This is an outstanding early production Winchester Model 1892 Carbine. Early pre-1898 antique serial number is in the 83,000 range. Untouched condition and 100% original down to the smallest screw. Standard carbine with 20" barrel, full magazine, semi-crescent style buttplate with ladder rear sight (graduated 200 to 900 yds), and saddle ring. Caliber is in 38-40 a.k.a. .38 WCF. Saddle ring carbines were designed to be used as utility weapons and carried on horseback. They were shorter and lighter than their sporting rifle counterparts. Early 1892 rifles were produced in far greater numbers than carbines...a ratio that would invert itself by the 1920's when rifles were phased out of use. Today, finding an antique pre-1898 Model 1892 saddle ring carbine in Fine or better condition can prove to be quite a challenge. There were fewer produced and many saw decades of use. Yes, as a collector, I can tell you that a pre-1898 example will cost more than a later example but the quality of the finish, the way the parts were hand-fit, and the fantastic walnut stocks Winchester used during the late-19th century will run circles around ones made in later years. The trick is finding one over 100 years later in nice enough condition to appreciate these special qualities. It's been a over a year since we've come across one this nice.
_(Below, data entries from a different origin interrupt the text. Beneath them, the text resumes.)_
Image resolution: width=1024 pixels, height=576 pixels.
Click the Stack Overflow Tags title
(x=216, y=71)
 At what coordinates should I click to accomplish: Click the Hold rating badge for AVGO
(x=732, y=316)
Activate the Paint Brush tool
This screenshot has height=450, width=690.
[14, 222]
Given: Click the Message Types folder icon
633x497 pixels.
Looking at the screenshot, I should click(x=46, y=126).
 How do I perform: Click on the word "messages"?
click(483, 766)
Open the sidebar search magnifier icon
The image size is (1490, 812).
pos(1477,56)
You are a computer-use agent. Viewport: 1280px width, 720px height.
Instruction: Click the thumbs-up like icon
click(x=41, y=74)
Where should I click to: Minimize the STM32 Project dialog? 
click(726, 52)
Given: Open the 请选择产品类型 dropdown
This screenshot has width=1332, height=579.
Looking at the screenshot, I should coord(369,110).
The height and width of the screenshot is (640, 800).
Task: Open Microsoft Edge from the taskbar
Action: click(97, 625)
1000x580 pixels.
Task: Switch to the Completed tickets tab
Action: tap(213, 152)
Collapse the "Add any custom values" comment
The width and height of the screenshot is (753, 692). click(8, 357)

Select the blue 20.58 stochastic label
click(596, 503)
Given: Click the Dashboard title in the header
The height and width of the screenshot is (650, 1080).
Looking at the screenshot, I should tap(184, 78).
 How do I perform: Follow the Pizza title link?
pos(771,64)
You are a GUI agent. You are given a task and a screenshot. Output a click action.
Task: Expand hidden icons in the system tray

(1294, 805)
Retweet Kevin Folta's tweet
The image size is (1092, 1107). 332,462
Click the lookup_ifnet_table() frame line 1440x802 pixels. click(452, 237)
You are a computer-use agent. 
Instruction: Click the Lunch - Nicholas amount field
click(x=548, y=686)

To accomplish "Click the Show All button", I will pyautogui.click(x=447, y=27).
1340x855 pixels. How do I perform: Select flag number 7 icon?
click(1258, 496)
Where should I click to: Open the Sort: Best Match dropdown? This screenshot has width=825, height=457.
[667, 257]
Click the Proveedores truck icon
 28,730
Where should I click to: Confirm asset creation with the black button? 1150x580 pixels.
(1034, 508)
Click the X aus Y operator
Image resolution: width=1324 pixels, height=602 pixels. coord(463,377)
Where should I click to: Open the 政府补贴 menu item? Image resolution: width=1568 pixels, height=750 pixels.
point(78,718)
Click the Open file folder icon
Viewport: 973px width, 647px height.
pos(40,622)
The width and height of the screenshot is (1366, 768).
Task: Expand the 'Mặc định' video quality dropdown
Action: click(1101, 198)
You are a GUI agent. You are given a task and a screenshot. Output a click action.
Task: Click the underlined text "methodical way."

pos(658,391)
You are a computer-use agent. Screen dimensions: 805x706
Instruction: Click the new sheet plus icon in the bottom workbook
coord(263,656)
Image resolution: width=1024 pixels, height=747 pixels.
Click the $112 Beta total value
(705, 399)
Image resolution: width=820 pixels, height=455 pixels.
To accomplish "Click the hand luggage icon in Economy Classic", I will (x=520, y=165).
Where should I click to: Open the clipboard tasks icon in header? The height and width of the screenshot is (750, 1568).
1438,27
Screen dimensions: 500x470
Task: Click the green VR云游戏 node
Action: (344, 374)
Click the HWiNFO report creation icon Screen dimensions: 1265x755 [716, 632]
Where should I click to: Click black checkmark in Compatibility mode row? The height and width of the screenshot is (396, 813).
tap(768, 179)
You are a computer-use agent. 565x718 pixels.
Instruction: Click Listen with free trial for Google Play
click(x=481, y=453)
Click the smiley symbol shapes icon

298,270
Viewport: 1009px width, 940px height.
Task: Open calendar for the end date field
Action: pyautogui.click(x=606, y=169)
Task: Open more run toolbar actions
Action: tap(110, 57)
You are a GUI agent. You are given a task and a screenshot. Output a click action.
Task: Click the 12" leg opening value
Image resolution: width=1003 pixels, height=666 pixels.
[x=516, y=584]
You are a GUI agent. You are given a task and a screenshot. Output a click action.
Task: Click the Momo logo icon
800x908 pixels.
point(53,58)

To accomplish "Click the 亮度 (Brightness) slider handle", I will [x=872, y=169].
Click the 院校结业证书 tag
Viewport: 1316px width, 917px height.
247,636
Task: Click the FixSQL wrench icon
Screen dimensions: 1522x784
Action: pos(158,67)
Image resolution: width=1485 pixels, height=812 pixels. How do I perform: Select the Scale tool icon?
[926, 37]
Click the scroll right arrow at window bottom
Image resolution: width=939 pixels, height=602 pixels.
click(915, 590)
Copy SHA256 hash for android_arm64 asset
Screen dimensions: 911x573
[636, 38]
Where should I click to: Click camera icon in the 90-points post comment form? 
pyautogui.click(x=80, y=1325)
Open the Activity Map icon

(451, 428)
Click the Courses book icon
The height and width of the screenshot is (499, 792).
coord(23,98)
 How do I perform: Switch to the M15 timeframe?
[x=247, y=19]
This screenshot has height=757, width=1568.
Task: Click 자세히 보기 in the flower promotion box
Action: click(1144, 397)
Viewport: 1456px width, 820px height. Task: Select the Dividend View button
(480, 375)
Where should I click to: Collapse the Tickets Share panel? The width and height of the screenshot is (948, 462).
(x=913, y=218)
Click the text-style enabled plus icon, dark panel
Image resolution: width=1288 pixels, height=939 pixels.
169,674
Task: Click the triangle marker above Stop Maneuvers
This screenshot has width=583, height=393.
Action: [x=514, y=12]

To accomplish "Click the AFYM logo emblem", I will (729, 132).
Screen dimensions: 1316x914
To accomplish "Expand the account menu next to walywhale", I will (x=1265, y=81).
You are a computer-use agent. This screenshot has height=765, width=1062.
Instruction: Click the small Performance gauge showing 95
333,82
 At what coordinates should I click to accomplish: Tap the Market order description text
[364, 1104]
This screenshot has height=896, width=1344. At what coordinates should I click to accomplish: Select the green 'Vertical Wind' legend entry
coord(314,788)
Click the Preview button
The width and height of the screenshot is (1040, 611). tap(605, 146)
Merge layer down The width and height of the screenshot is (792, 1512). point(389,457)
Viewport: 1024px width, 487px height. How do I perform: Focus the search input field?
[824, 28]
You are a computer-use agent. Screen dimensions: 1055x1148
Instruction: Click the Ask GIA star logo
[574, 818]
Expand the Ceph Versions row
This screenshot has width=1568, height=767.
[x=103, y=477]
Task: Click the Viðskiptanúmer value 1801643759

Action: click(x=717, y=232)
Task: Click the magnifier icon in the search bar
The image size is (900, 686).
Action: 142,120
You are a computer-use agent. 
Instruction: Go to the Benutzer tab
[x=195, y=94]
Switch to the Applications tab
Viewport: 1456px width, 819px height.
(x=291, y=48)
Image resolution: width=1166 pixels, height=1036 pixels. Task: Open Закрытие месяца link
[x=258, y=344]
This one is in NRA Antique Fine++ to Excellent Condition with 80% original blue on the receiver and 90% on the barrel and magazine tube. The hammer and lever retain 75% and 50% of their original case colors while the buttplate shows strong traces of original colors on the top and a few flashes along the bottom. There are a few spots of light corrosion on the receiver...along to the upper right edge of the frame and a few light pits in the shadow of the saddle ring. The loading port retains much of its original bright fire blue. The early walnut stock and forearms still retain much of their original light reddish brown oil finish which hasn't darkened from age. There are a few nicks and dings from light use and saddle wear but still in remarkably Fine Condition Overall. No chips, cracks, or repairs. The action is in Excellent+ condition with a MINTY bore!
History of the 1892: Inventor, Jonathan Browning of Ogden, UT designed the Model 1892 in just two weeks after receiving an order from Winchester for a design to replace the company's legendary Model 1873. He simply took the concept of his Model 1886 with its twin locking bolt design and scaled it down. The result was both lighter and stronger than the 1873, although sales for this model remained strong into the early 20th century. It was also aesthetically much cleaner than the 1873. Just over a million 1892's were manufactured at Winchester's New Haven plant from 1892 until 1940 with strong sales both domestically and abroad. Its dual locking bolt design was so good, Winchester could never really improve upon it. Even 120 years later, copies of the 1892 are still being produced today in Japan, Brazil, and Italy. In spite of its introduction, which was too late to see any real use on the American frontier, the 1892 will likely be forever associated with the American Wild West due to the role it played as a popular and reliable prop on the sets of almost an infinite number of Western movies and TV series. John Wayne carried his 1892 SRC in almost every Western he ever starred in from his 1939 debut in the movie Stagecoach to his final farewell in The Shootist in 1976. And who could ever forget Steve McQueen, Yul Brynner, and Charles Bronson using 1892 SRC's to defend a small farming village south of the border in the classic The Magnificent Seven. Still, this gun saw very wide use throughout the world from the jungles of South America to the desert in Western Australia. Over the years, 1892 saddle ring carbines have been found with markings from the British Navy, the La Paz Police in Bolivia, the Western Australian Police, and even one in Bonnie and Clyde Barrow's arsenal of weapons which they used during the 1930's on their crime sprees.